Additional findings of the Social Investment Forum's 2001 Report on Socially Responsible Investing Trends in the United States include:

  • Over $2.3 trillion resides in professionally managed portfolios utilizing one or more of the three strategies that together define socially responsible investing in the U.S. - screening, shareholder advocacy, and/or community investing. By this broader measurement, socially and environmentally responsible investing in the United States grew 8 percent from $2.16 trillion in 1999 to $2.34 trillion in 2001.
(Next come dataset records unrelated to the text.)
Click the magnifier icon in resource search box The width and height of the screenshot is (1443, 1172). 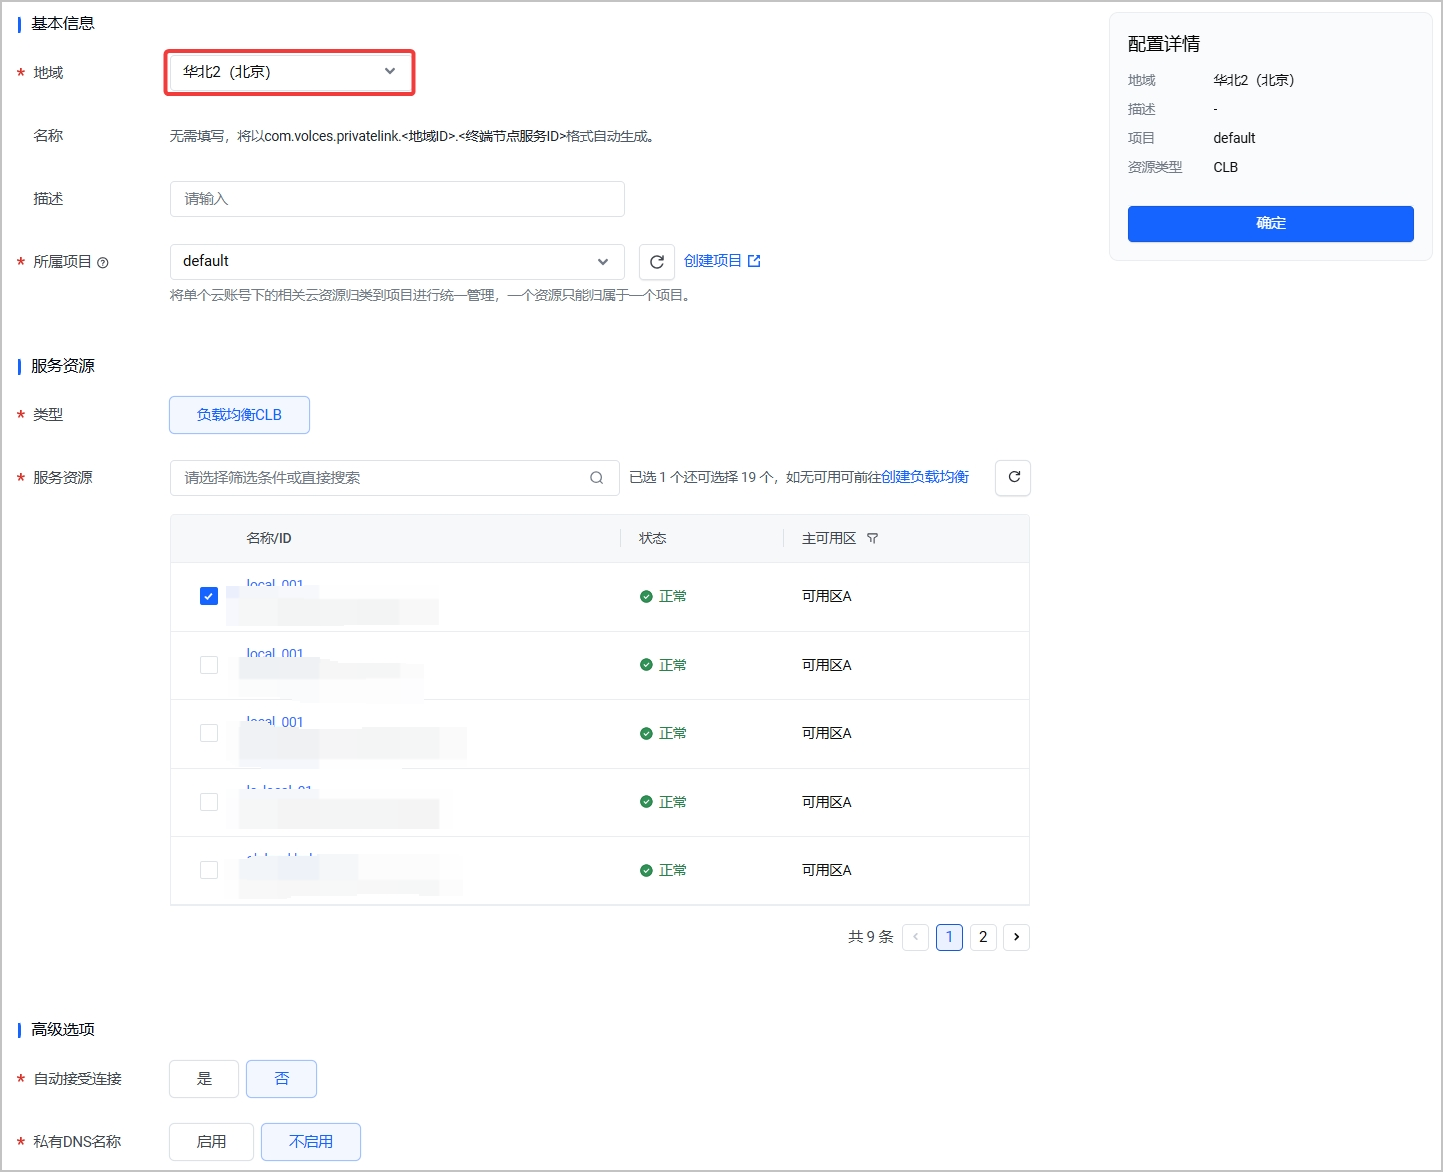597,478
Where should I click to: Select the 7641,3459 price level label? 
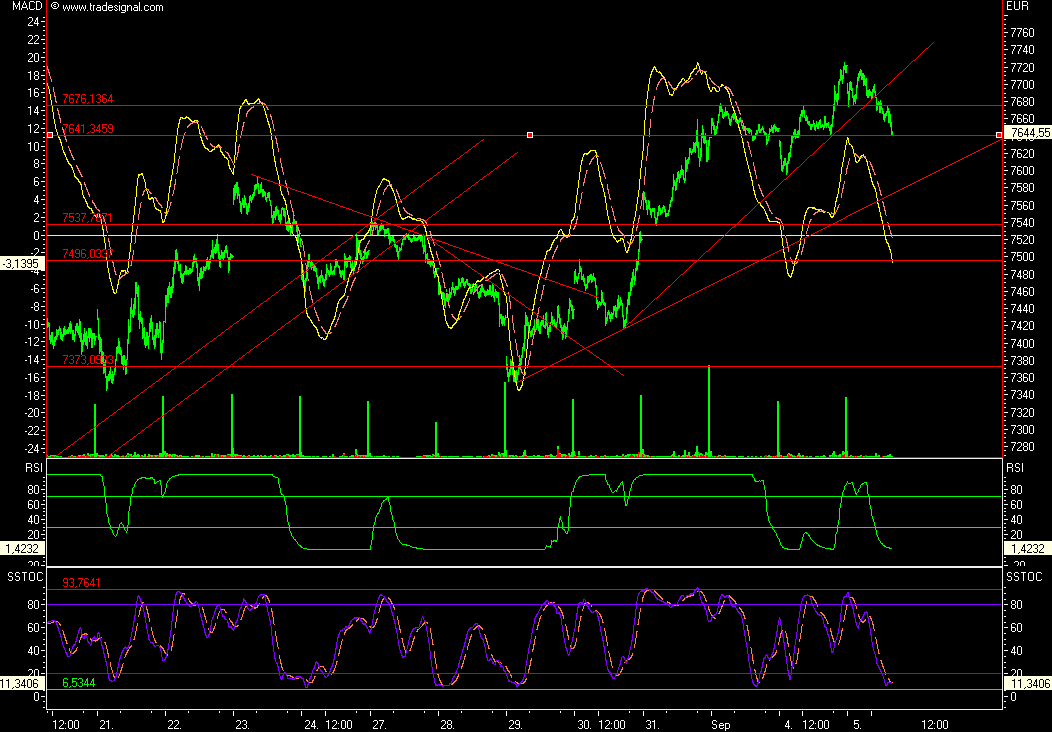click(x=87, y=129)
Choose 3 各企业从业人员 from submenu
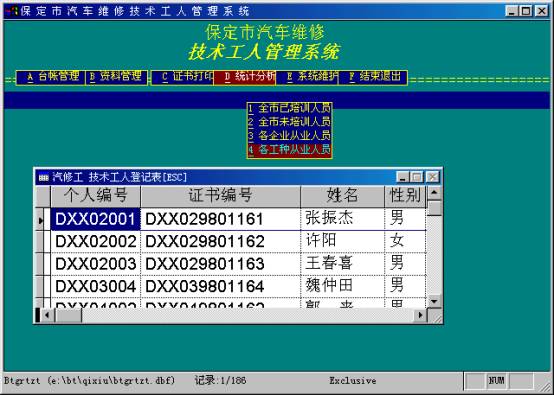Screen dimensions: 554x395 pyautogui.click(x=289, y=136)
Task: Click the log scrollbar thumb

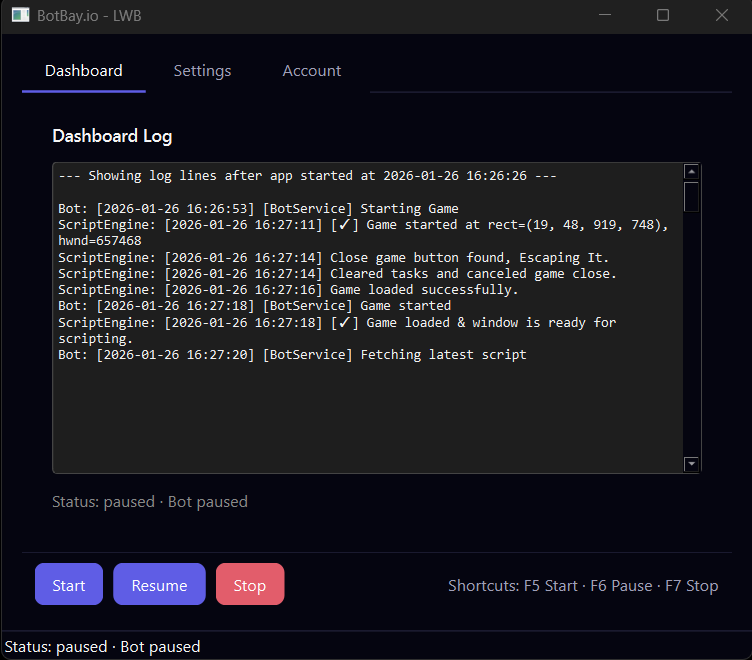Action: [x=691, y=196]
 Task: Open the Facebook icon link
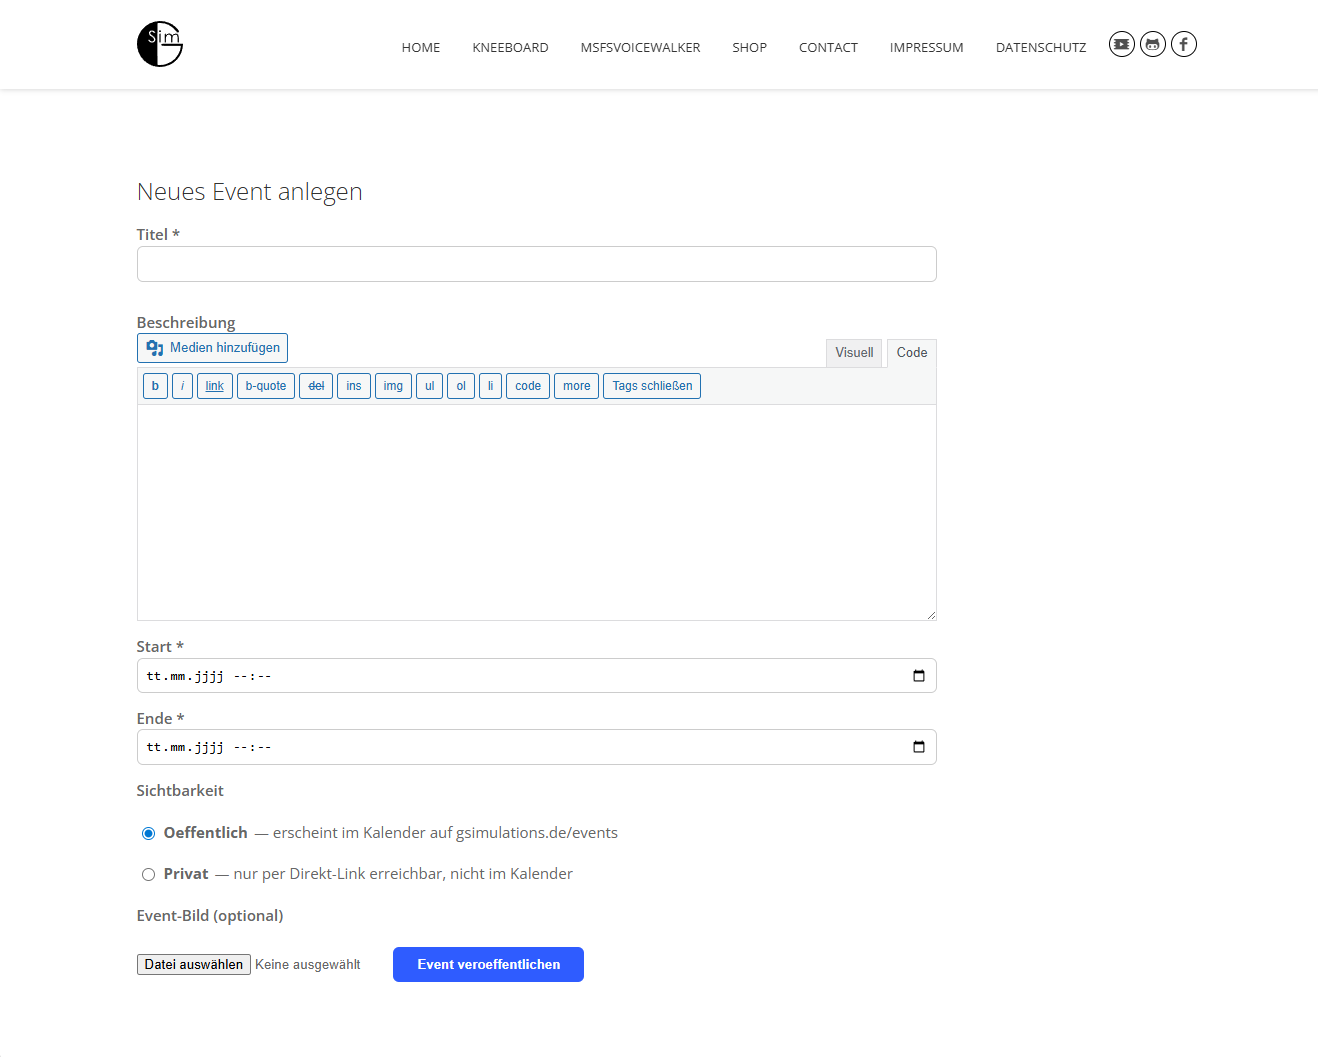click(x=1184, y=44)
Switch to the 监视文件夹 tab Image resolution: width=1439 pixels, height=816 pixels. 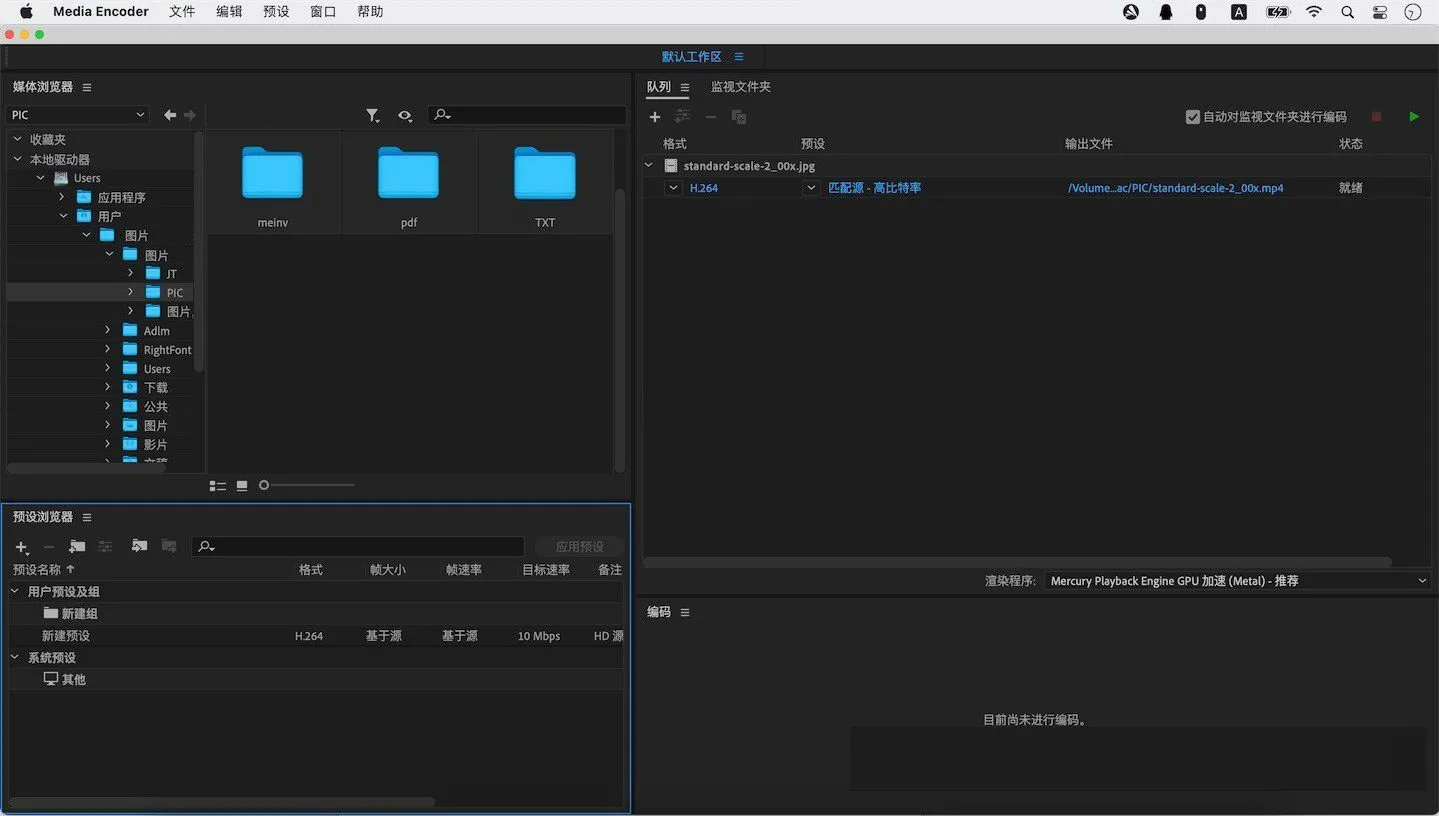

  • Nearly one out of eight dollars under professional management in the United States today is involved in socially responsible investing. The $2.34 trillion being managed by major investing institutions (including pension funds, mutual fund families, foundations, religious organizations and community development financial institutions) for socially concerned investors accounts for nearly 12 percent of the total $19.9 trillion in investment assets under management in the U.S.
  • Assets in separate accounts managed for institutional clients and individual investors grew by nearly 40 percent from 1999 to 2001. These socially screened private portfolios rose to $1.87 trillion in 2001 from $1.343 billion in 1999, from $433 billion in 1997, and up from just $150 billion in 1995.
  • There are now 230 mutual funds in the United States that incorporate social screening into the investment process. In 1999, 168 socially screened mutual funds were identified, while 230 such funds were recorded in 2001. (This number does not include multiple share classes of the same fund.) Due to the sustained market downturn, the assets of socially screened mutual funds were flat: $153 billion in 2001 and $154 billion in 1999.
  • Tobacco is the most widely screened group of stocks in screened portfolios. Other broadly utilized screens include weapons; human rights; employment/equality; alcohol; the environment; and gambling.
  • Assets are up for socially aware investors using both screening and shareholder advocacy to encourage greater corporate responsibility. Assets in portfolios utilizing both strategies grew from $265 billion in 1999 to $601 billion in 2001. Most of this substantial increase was due to the fast-rising number of major institutions that are both screening for (or divesting themselves of) tobacco stocks in addition to undertaking some form of shareholder activism.
  • More than $900 billion in investment assets are leveraged through shareholder advocacy. Institutions and mutual fund families used the power of their $906 billion stake in corporate America to sponsor or co-sponsor proxy resolutions on social issues. Despite the extended slump in the stock market, the $906 billion was nearly equal to the $922 billion in total social shareholder activism reported in 1999.
  • Community investing grew by 41 percent between 1999 and 2001. Assets held and invested locally by community development financial institutions (CDFIs) based in the United States totaled $7.6 billion in 2001, up from $5.4 billion in 1999.